Every line below that carries the word "banner" needs to be copied.

RECORDED DATA: Begin

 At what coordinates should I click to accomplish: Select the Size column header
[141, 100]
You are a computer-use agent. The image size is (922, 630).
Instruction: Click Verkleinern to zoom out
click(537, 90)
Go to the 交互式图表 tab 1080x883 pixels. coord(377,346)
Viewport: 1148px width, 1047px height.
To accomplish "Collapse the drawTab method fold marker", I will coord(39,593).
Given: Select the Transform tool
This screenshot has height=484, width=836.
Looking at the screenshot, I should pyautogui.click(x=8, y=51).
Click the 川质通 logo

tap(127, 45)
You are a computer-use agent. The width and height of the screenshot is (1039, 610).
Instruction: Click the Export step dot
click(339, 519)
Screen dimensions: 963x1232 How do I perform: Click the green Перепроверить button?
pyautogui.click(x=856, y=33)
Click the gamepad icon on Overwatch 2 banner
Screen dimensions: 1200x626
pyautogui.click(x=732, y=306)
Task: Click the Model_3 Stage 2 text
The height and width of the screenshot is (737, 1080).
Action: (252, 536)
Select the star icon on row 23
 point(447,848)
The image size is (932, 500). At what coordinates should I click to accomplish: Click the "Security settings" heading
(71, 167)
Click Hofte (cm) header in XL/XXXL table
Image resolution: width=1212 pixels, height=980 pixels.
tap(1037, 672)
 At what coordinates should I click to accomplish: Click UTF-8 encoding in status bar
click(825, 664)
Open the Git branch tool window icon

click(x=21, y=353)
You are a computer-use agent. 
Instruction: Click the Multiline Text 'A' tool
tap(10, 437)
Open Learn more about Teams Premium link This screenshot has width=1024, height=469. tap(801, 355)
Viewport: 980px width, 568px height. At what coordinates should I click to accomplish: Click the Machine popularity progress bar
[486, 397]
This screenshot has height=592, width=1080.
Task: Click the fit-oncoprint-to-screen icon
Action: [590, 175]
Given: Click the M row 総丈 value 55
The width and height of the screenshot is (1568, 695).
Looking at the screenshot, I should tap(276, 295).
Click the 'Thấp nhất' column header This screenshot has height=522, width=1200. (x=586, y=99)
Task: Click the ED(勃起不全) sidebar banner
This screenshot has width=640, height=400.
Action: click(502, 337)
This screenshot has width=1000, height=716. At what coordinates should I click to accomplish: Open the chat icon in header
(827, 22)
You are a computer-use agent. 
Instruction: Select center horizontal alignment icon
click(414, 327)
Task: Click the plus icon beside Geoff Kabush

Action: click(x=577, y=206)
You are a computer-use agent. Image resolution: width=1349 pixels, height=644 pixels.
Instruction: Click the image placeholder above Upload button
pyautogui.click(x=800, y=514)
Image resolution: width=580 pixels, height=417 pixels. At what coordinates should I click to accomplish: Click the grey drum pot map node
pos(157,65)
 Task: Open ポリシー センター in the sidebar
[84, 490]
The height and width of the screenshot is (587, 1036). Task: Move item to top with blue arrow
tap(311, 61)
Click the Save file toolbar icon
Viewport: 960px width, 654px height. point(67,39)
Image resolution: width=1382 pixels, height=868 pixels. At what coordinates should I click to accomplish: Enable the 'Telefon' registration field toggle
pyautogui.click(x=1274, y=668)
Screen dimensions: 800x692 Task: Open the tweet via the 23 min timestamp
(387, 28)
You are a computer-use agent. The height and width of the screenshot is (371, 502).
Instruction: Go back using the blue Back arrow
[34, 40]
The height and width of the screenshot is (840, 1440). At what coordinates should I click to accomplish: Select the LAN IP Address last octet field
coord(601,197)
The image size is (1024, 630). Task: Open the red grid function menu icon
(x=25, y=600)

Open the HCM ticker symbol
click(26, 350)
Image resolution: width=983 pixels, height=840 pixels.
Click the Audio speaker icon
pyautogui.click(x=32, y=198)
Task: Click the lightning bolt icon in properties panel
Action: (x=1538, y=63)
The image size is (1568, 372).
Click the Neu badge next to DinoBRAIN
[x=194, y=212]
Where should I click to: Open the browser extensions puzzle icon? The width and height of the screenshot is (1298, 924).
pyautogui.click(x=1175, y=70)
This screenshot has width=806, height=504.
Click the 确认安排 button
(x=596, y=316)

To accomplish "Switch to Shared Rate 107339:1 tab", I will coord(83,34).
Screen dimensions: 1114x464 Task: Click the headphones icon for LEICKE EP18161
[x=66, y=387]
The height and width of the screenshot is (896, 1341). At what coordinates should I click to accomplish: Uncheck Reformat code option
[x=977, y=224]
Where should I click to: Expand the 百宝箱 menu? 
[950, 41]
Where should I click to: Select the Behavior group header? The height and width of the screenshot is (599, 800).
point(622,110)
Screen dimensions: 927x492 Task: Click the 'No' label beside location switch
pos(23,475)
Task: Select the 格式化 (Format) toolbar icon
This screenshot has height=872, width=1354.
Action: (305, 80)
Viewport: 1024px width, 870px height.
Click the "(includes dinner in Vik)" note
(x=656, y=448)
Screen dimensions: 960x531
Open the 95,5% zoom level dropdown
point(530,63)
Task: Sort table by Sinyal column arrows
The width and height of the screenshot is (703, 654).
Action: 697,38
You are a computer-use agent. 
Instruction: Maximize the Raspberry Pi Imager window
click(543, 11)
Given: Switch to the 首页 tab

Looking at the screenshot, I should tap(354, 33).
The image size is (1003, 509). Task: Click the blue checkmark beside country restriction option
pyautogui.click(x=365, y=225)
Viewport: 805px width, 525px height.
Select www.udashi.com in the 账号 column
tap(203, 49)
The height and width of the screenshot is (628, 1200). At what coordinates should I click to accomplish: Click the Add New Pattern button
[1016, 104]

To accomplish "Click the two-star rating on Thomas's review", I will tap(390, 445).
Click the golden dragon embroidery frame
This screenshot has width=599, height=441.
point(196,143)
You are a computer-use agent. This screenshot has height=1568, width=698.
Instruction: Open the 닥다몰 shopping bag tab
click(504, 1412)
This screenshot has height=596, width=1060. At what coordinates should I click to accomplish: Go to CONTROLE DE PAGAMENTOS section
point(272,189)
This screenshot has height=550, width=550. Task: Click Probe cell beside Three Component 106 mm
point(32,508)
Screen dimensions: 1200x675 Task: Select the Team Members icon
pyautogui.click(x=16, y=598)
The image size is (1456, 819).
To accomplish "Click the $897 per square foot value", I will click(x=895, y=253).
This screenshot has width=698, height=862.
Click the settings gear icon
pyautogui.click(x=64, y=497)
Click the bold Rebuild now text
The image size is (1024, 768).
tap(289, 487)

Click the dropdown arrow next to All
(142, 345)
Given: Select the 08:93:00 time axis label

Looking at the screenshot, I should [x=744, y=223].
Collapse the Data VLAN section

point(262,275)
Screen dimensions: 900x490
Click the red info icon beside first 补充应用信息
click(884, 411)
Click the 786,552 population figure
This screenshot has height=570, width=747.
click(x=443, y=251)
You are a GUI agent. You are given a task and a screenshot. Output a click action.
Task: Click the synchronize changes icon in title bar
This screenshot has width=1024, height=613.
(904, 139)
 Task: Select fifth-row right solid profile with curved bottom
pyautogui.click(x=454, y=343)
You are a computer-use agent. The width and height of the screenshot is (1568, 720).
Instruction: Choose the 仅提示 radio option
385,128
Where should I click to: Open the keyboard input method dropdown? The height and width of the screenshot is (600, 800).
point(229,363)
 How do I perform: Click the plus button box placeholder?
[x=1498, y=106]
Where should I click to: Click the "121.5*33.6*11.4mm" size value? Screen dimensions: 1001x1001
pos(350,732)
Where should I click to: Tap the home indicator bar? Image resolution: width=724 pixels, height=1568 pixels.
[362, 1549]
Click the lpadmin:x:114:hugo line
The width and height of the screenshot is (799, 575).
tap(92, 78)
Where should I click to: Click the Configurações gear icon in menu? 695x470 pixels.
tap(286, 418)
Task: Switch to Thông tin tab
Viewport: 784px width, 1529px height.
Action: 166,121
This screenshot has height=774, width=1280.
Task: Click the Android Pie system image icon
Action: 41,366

RECORDED DATA: End

> _TASK SOLUTION_
Click the gamepad icon on Overwatch 2 banner
Task: Click the ED(勃起不全) sidebar banner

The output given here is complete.